▶ _Work task_:
Please filter the listing below and copy out the lines that hold "computer".

(Beginning of Records for the exercise)

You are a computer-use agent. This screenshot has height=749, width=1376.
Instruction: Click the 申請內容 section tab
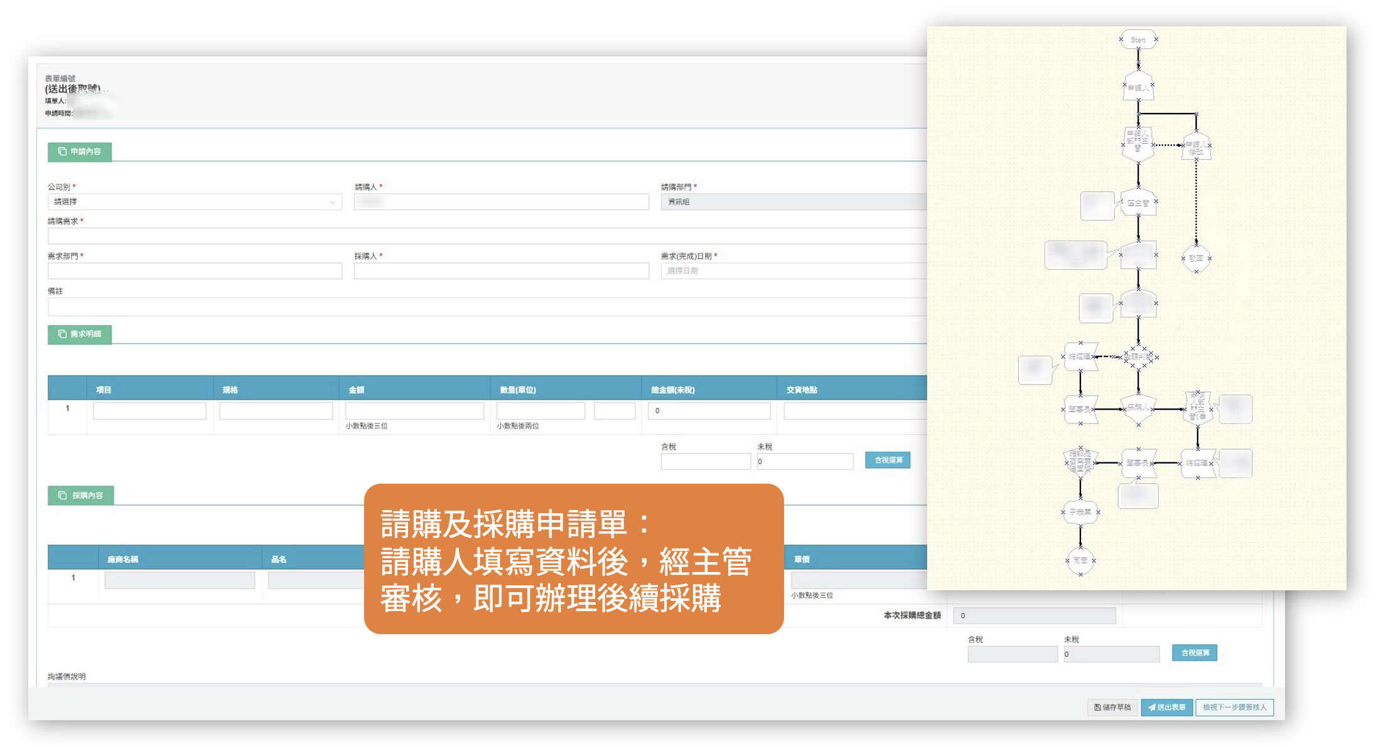[x=80, y=152]
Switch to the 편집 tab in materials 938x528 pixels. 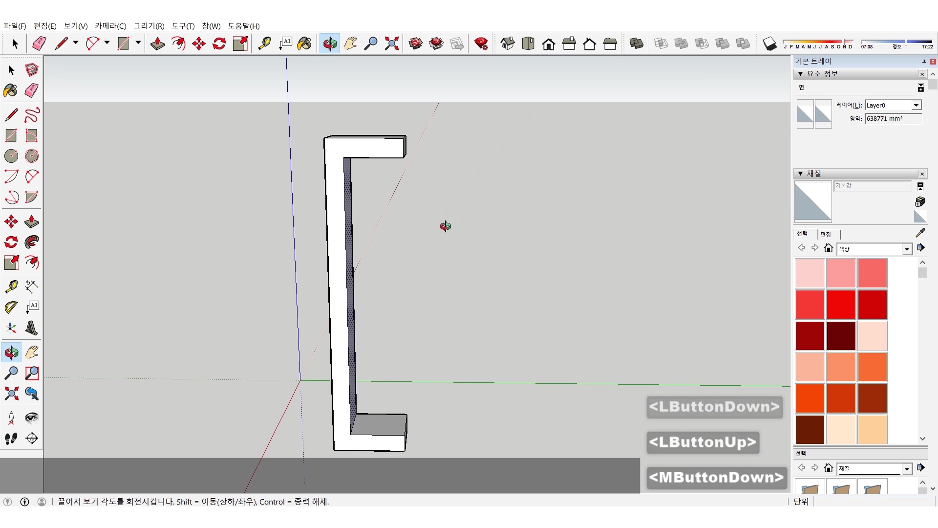point(826,234)
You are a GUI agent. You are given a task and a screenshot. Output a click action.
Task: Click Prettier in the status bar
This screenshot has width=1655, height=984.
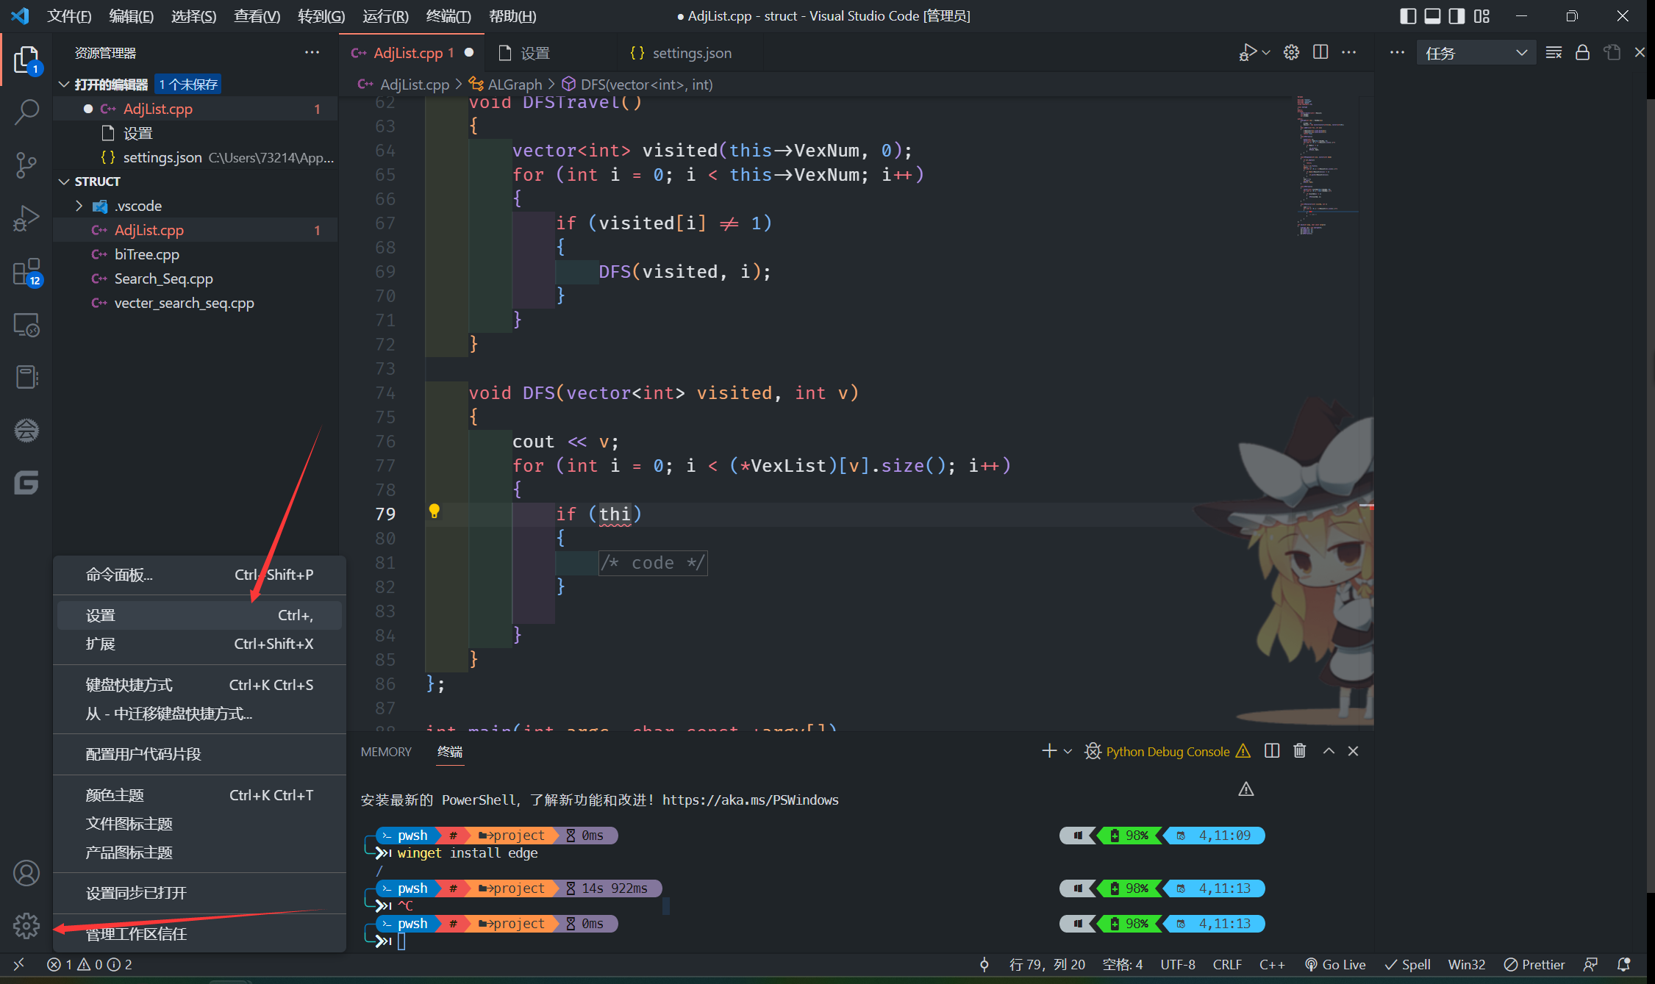coord(1534,964)
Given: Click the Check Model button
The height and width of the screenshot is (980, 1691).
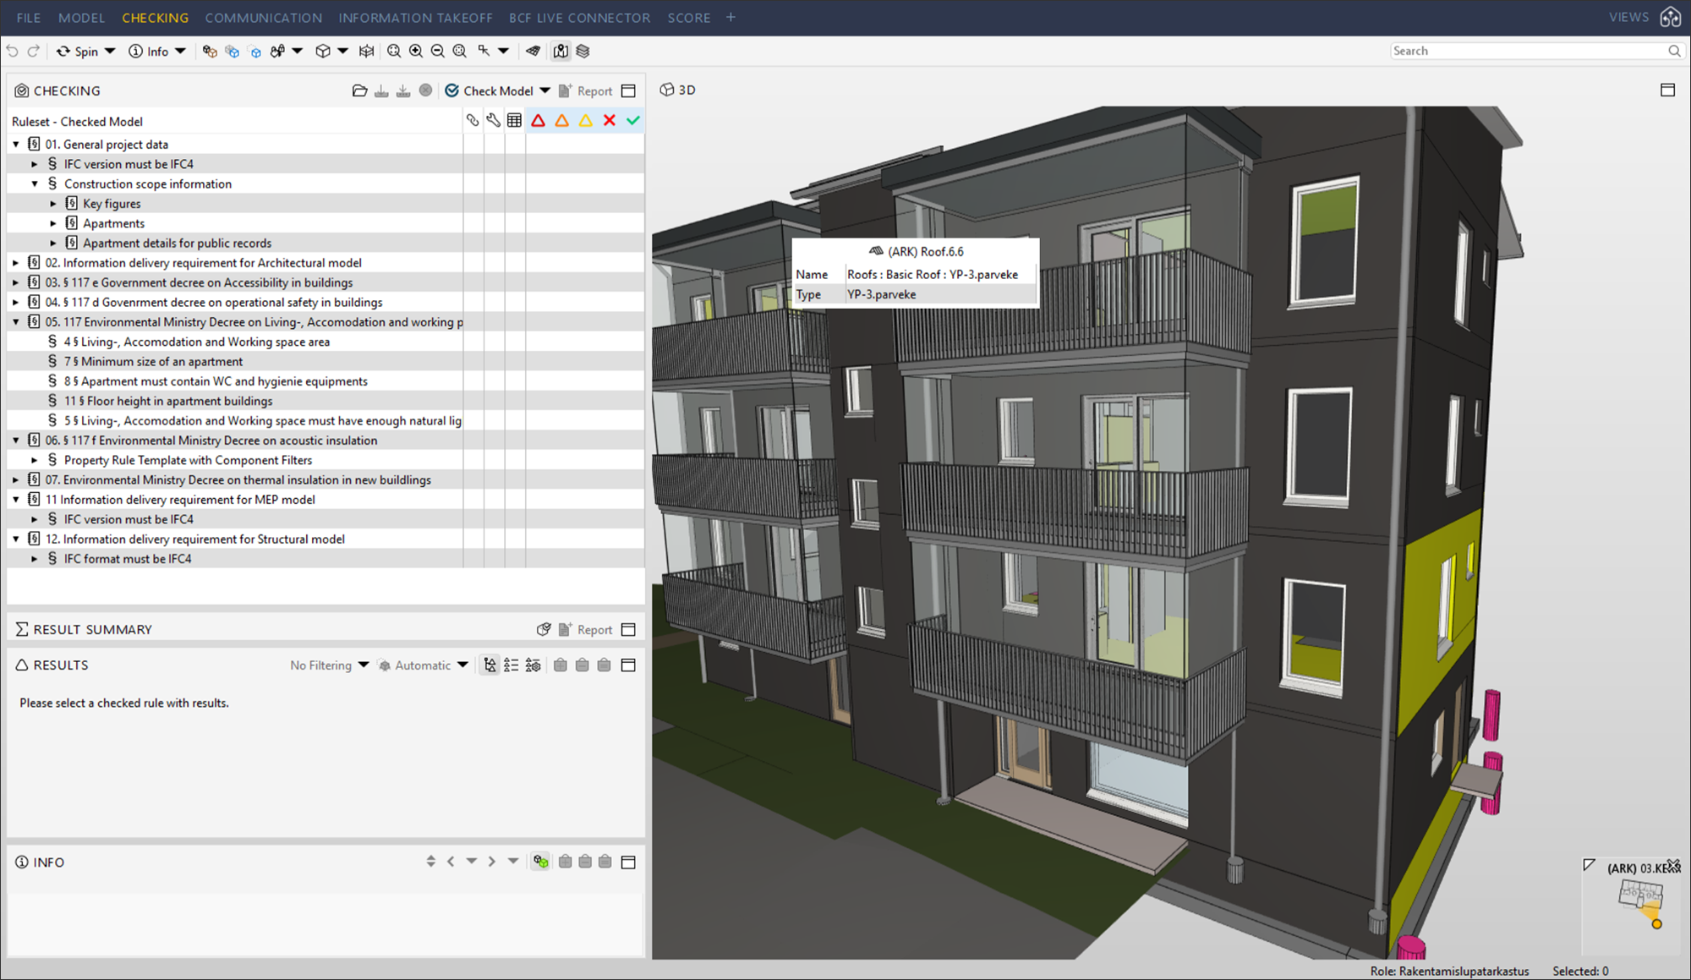Looking at the screenshot, I should [x=489, y=90].
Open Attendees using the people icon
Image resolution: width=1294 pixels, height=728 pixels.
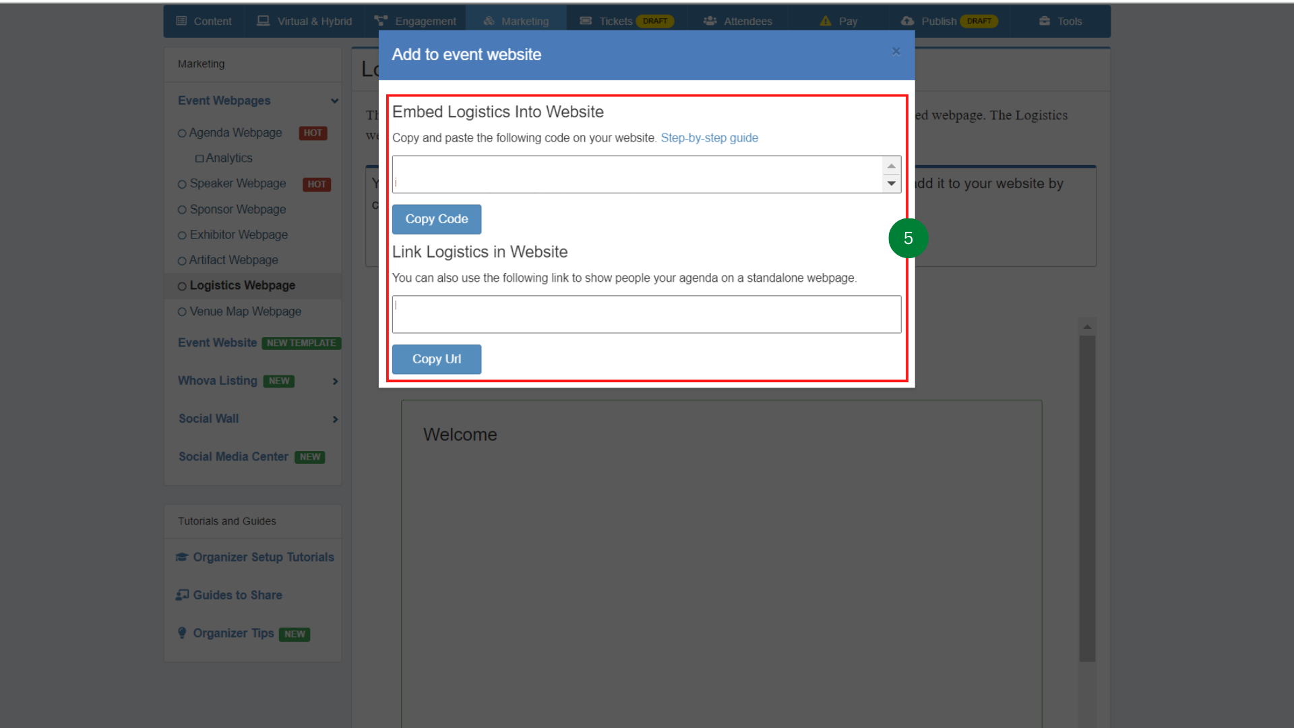point(710,21)
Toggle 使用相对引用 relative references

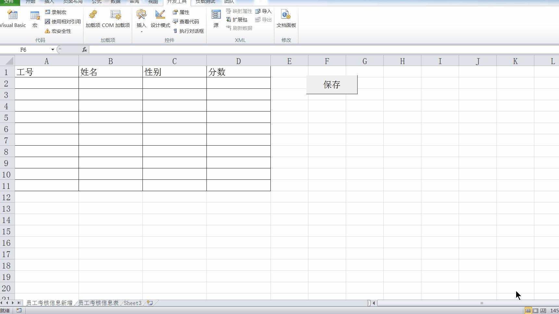coord(63,21)
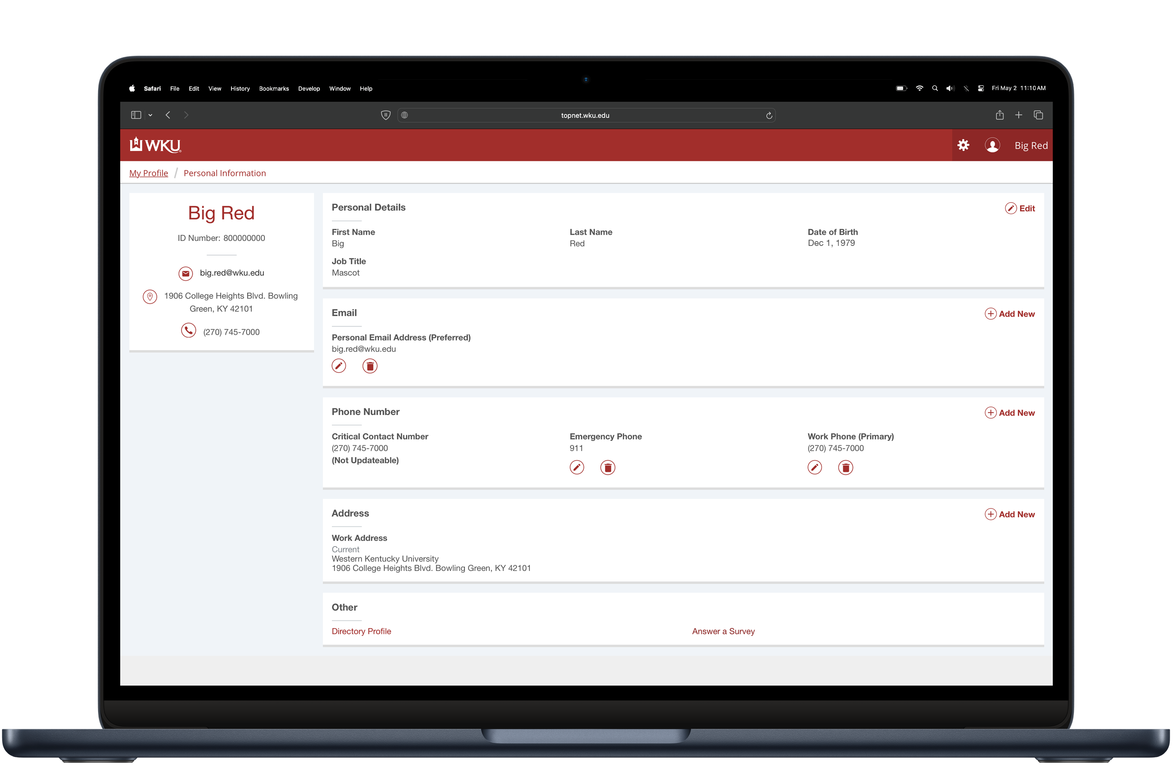
Task: Click the address bar showing topnet.wku.edu
Action: tap(586, 115)
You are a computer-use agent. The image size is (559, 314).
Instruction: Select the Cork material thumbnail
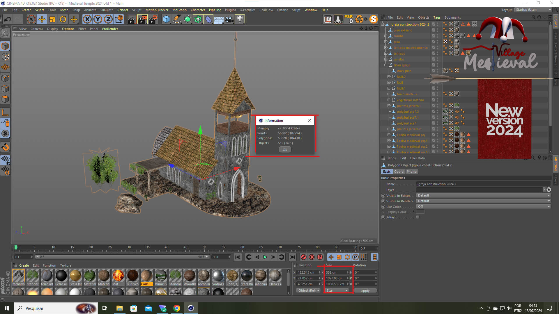coord(147,276)
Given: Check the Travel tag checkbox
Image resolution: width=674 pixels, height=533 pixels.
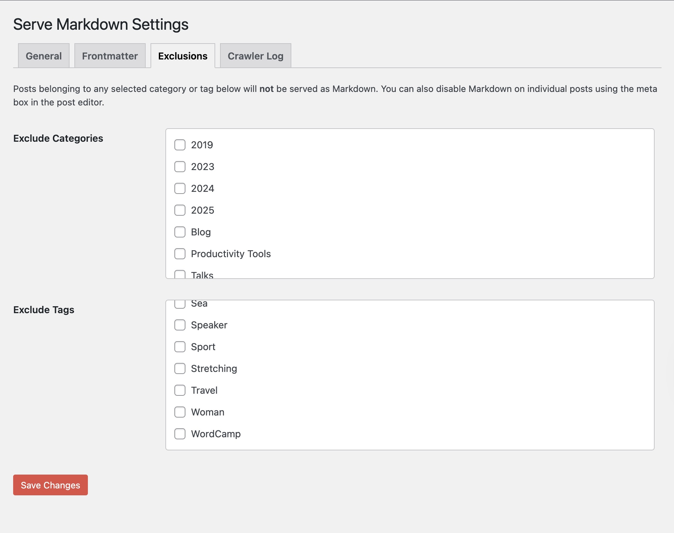Looking at the screenshot, I should (x=180, y=390).
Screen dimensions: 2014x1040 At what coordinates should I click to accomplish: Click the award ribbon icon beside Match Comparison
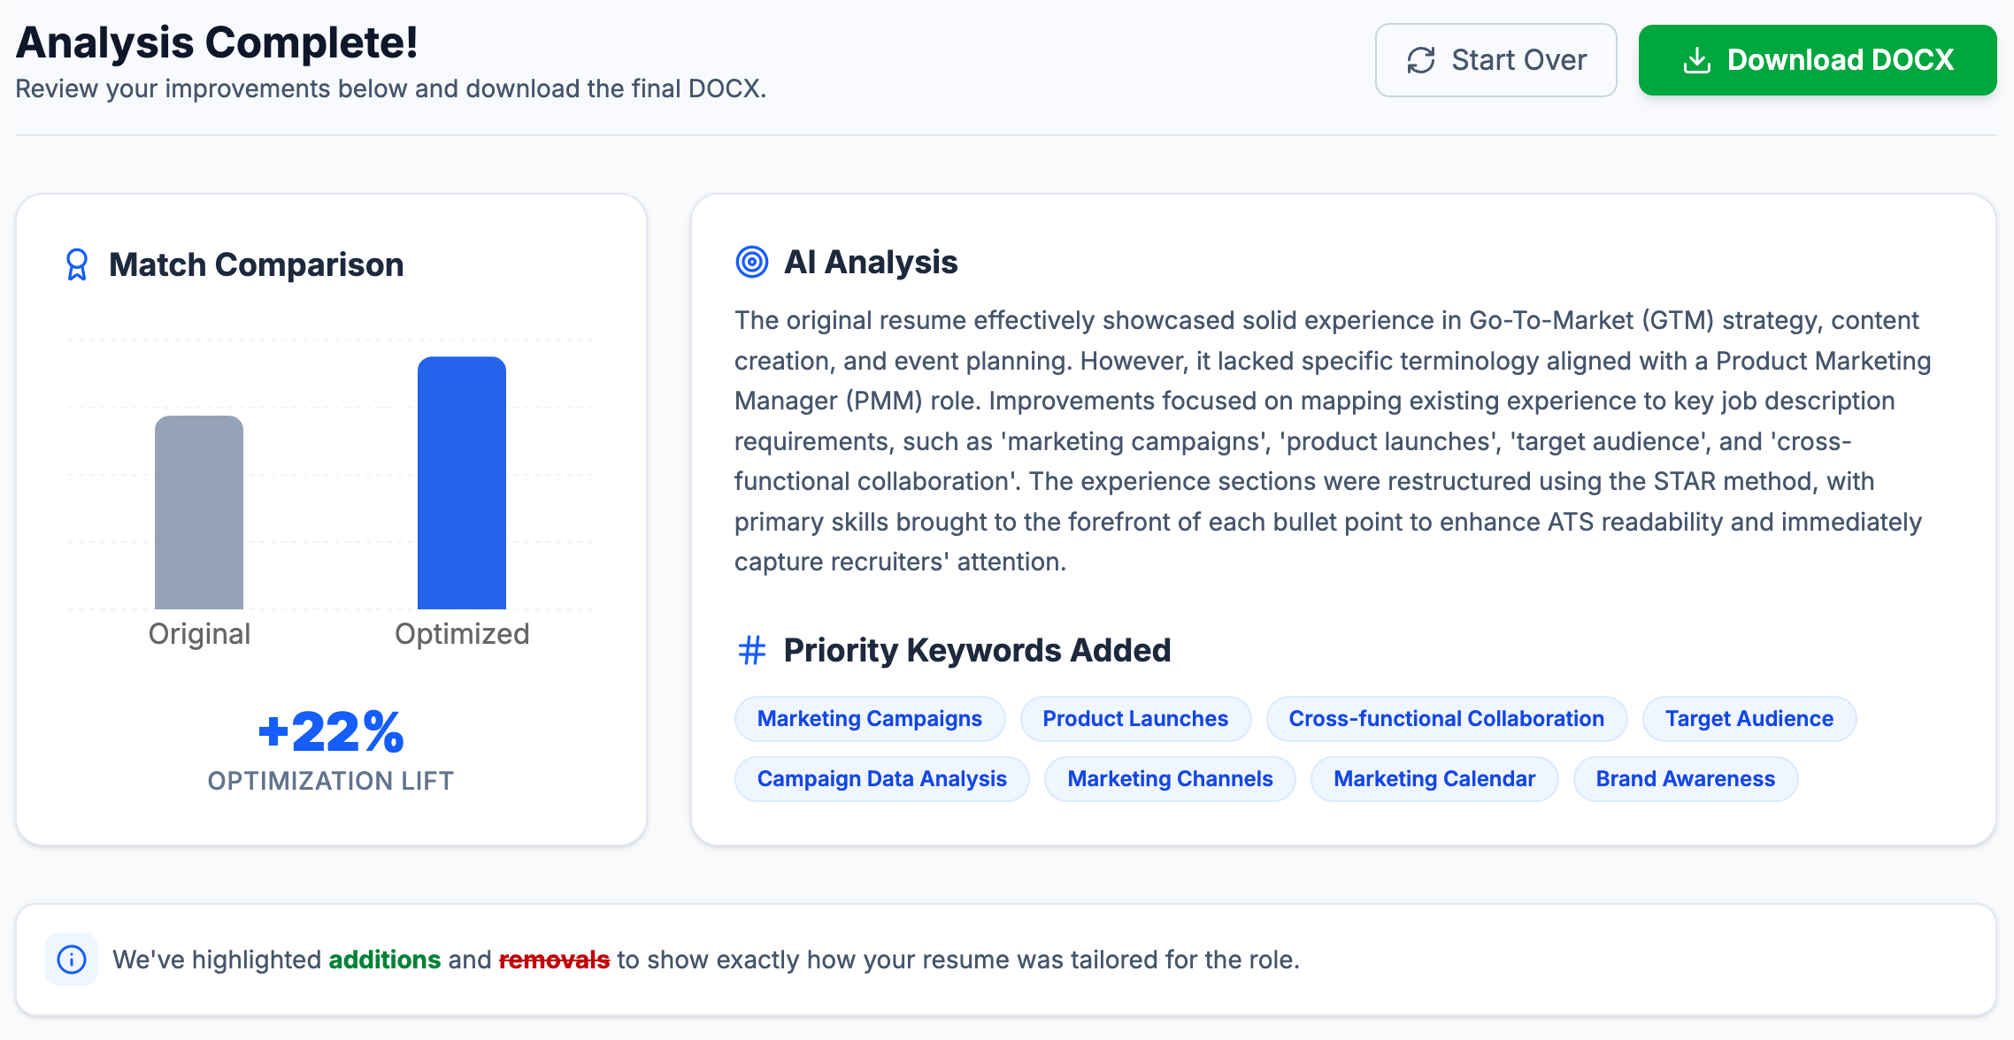click(77, 264)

(End of Records for the exercise)

▶ _Result_:
You are a computer-use agent. This screenshot has height=749, width=1376.
You are a computer-use agent. The image size is (559, 314).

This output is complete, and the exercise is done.